The miners are having a horrid time accessing cash right now. It seems everyone has a different analysis of why it’s happening – what’s inarguable is that it is happening. You need proof?
Yesterday Barrick Gold Corporation announced it was cutting its dividend by 60%. Barrick. This is the world’s largest gold miner, with quarterly free cash flow of $26 million, operating cash flow of $525 million and adjusted EBITDA of $725 million (all USD). Its press release announcing the quarterly results analyzed cost-cutting and debt reduction – the mining operations were an afterthought.
Goldcorp Inc., around $17.50 a share, is trading at little more than half its six-month high. The chart for iShares’s silver Exchange Traded Fund wouldn’t be out of place at Smugglers’ Notch. The five year and 30-day charts for copper ought to have a warning label on them: “caution, may induce vomiting”. And as a broad indicator, the TSX Venture Composite Index is off more than 40% over the past twelve months alone.
Any fault attributable to boards or management is minimal, a question of degree and not of kind. The brutal global market is what it is. Imagine the pain in the juniors’ boardrooms.
It gets worse when you realize the trickle-down impact this has. If Barrick is selling assets and reducing debt, it’s not putting any cash into new projects. That means no money is flowing to the intermediates from whom the largest companies like Barrick typically source projects. That means the intermediates don’t have the capital to joint venture, option or buy assets from the smaller companies, and that meagre food chain means the juniors must live on scraps.
This also means it’s extremely difficult for the juniors to carry out a meaningful financing. Equity financing is largely about optimism. “If we spend $500G, we’ll get this drug through FDA approval and then we’ll be billionaires!” “If we put 5,000 metres of drill holes into that hill we’ll find the motherlode and then we’ll be billionaires!”

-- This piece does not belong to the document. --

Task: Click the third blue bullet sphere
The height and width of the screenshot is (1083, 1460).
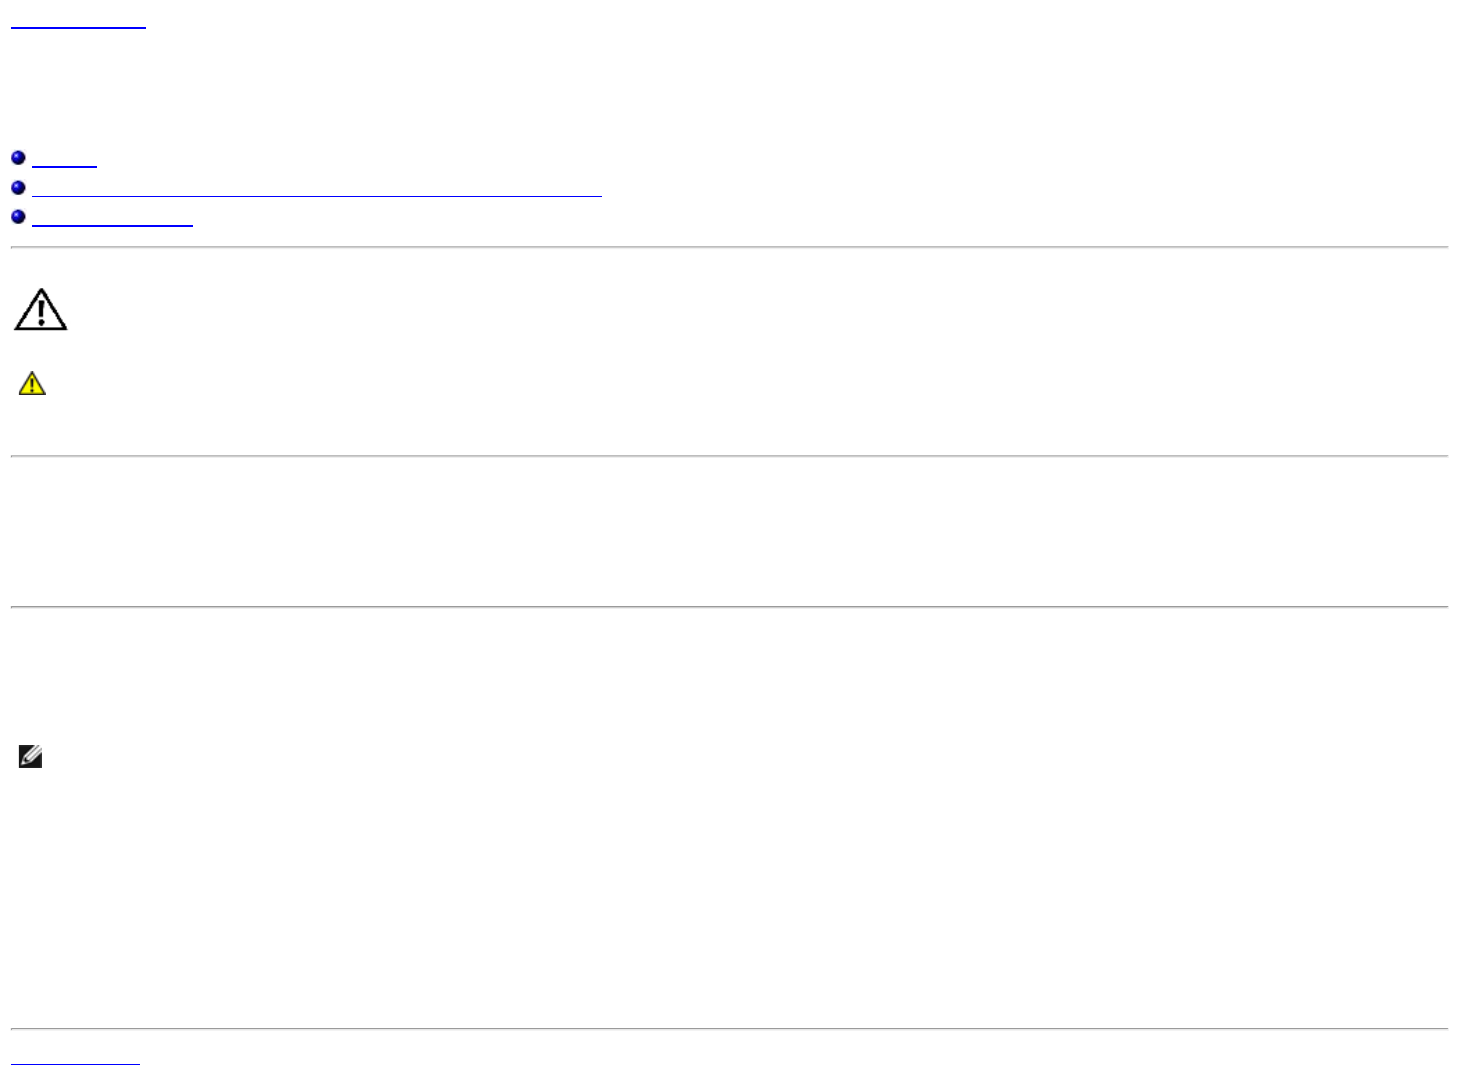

The current environment offers little hope other than “stay the course, it’ll get better”. Hard to be an optimist when the best you can say is “Hey, let’s pray it doesn’t get any worse.”
Which brings us to the Pat Sheridan School of Mining. Class was usually convened mid-afternoon at Hy’s Steakhouse in Toronto.
Mr. Sheridan passed away earlier this year. If you knew him, the obituary was redundant. If you didn’t, it was of no help. Because more than a miner, Mr. Sheridan was a businessman who happened to be in mining.
I first met Mr. Sheridan in the early 1990’s when I was practicing law on Bay Street. My client sold him control of a publicly traded company, I don’t remember which. We stayed in touch and occasionally crossed paths over the years. One of my ties has a burn hole from his pipe at PDAC.
Whenever I was at or around Hy’s in the afternoon, I’d look around to see if he was there and available. A quick hello, a quick story, and I’d be off.
But one day, class was in session. Pat was seething about some company into which he had invested. The gist was that the company had spent enough money to define an economic deposit, but instead of mining it management wanted to keep on drilling to see how far the deposit went.
Instead of making money by mining the deposit, the board wanted to issue more shares to raise more money to spend more money to issue more shares to raise more to spend more to issue more to raise more to spend more …. Pat was, to put it mildly, in a state.
“Go get the money!”
Don’t keep drilling to find how far or deep the deposit goes – mine it! Put the investors’ dollars into extracting the resource from the ground, selling it and converting it to more dollars in the treasury. Give something back to the shareholders by earning revenue. It doesn’t have to a multimillion ounce deposit – if the economics prove up, go get it!
Does the anti-cancer drug work? Yes? Stop the research! Let’s get it approved and in the market before we run out of money. Is the uranium deposit economic? Yes? Stop drilling! Let’s get it permitted and mine it before we run out of money.
Not every R&D asset is viable and not every mineral deposit is mineable. But if it is economic, stop the analysis and go get the money. Surely shareholders would approve of a smaller current revenue stream that keeps the company alive, rather than taking a huge risk on still being around to further define that asset someday if funds ever become available.